With pictures left out, set down exactly the lines from the line containing "Where should I" through the last line of the data.

──────────

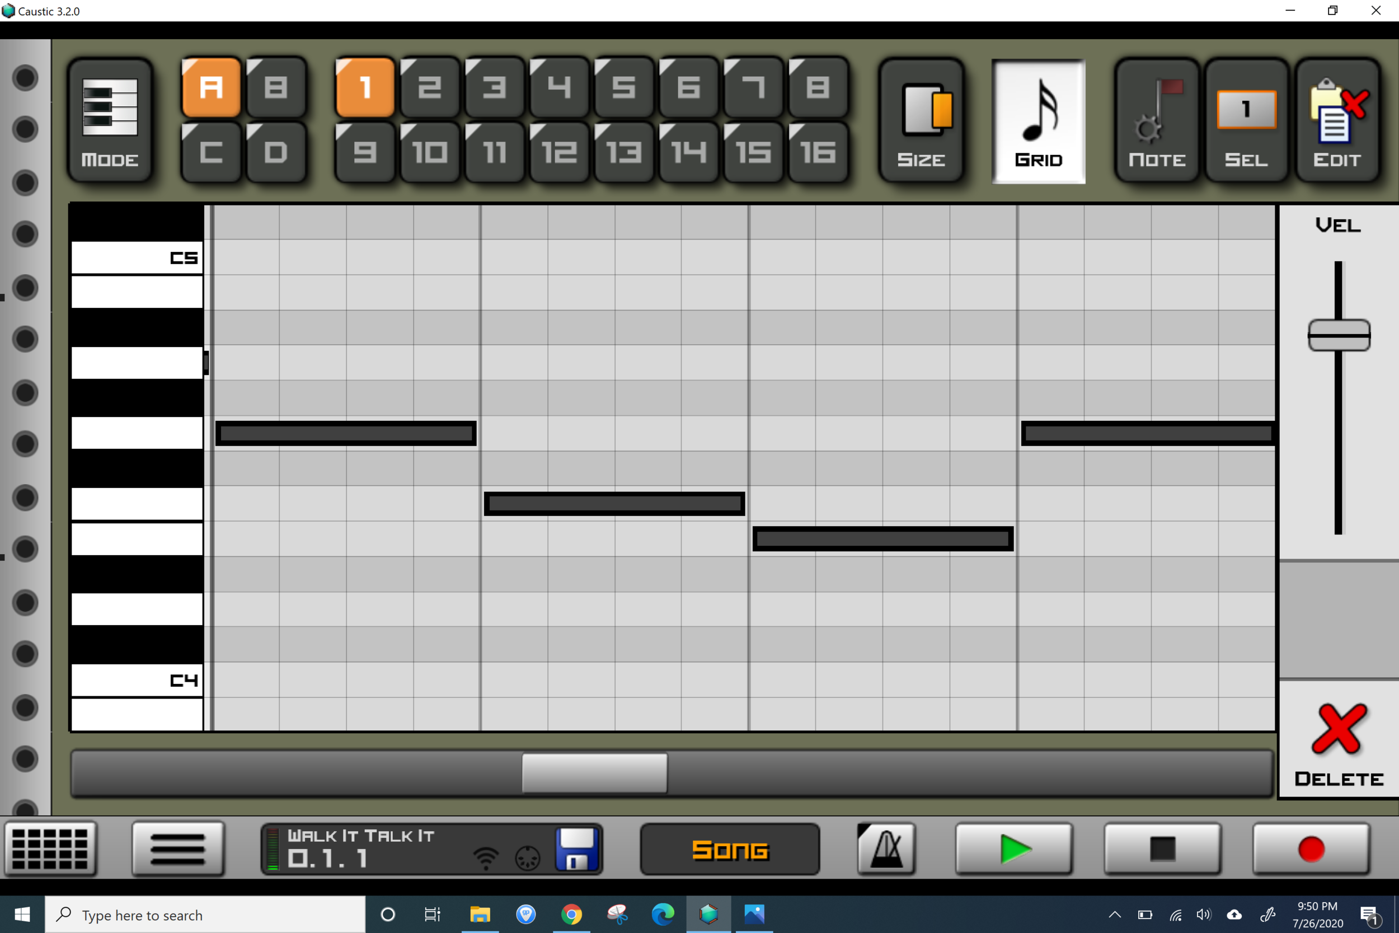This screenshot has height=933, width=1399.
Task: Click the C5 piano key
Action: (137, 258)
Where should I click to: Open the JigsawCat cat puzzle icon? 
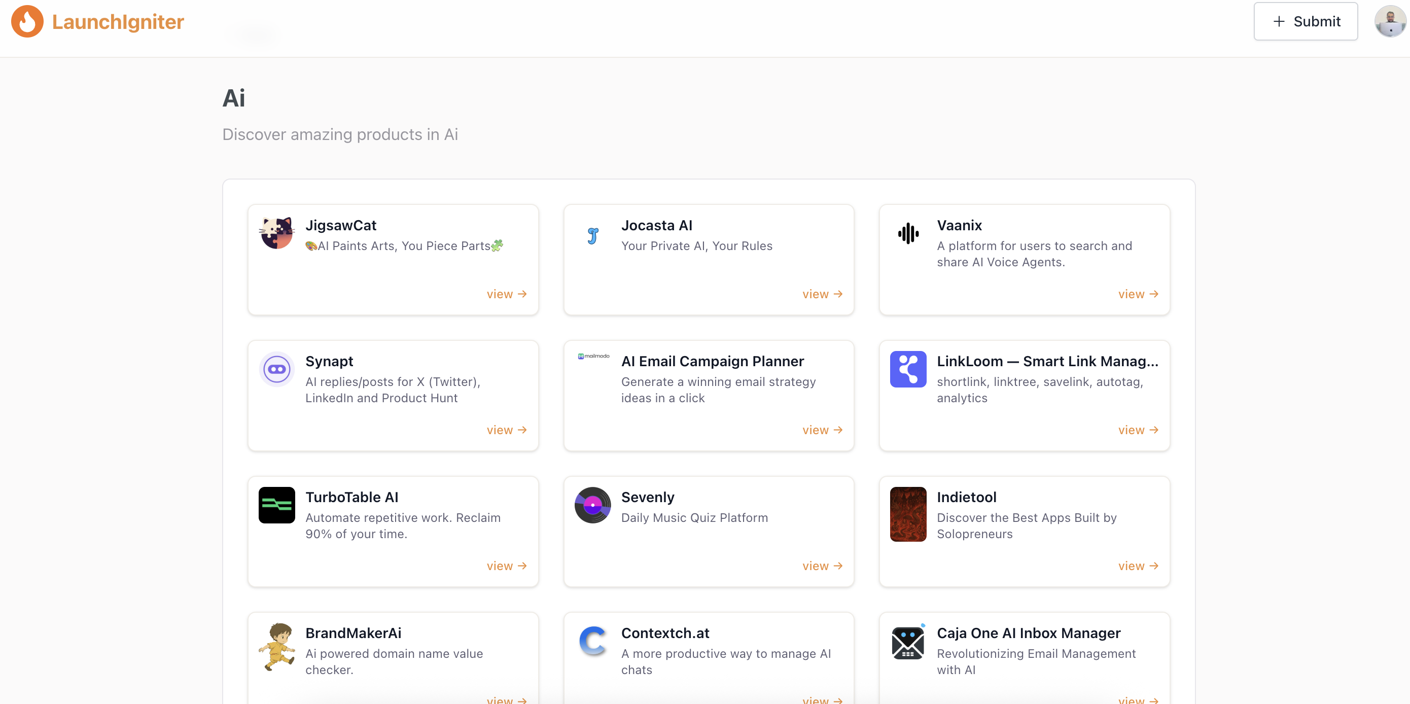pyautogui.click(x=276, y=233)
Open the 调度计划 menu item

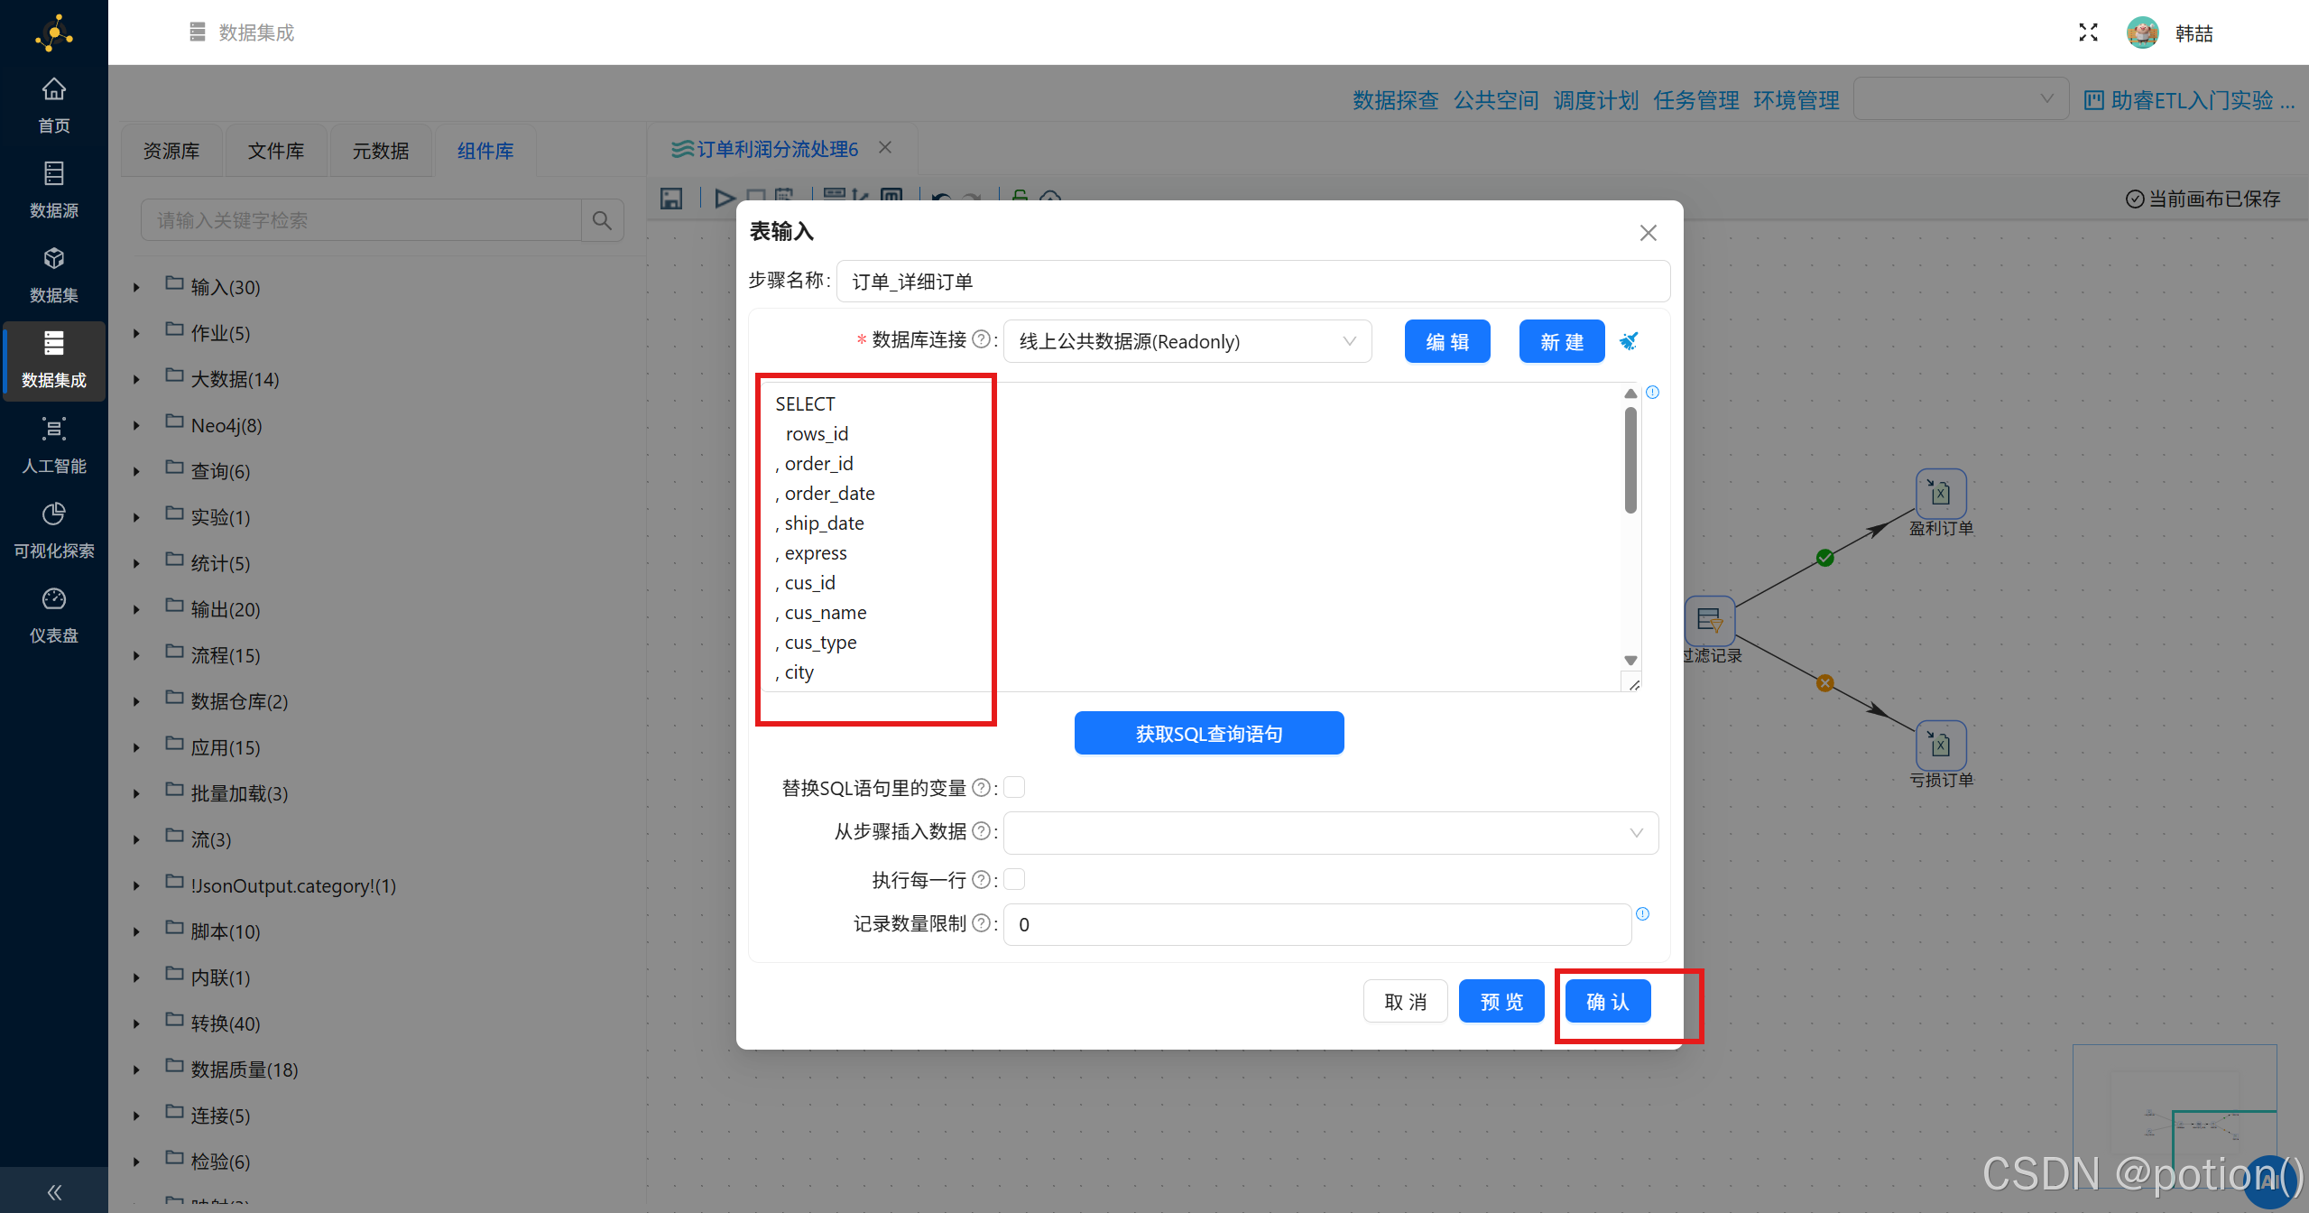(x=1595, y=100)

──────────

Answer:
Where should I click to: Open the JigsawCat cat puzzle icon? 
pyautogui.click(x=276, y=233)
Open the 调度计划 menu item

(x=1595, y=100)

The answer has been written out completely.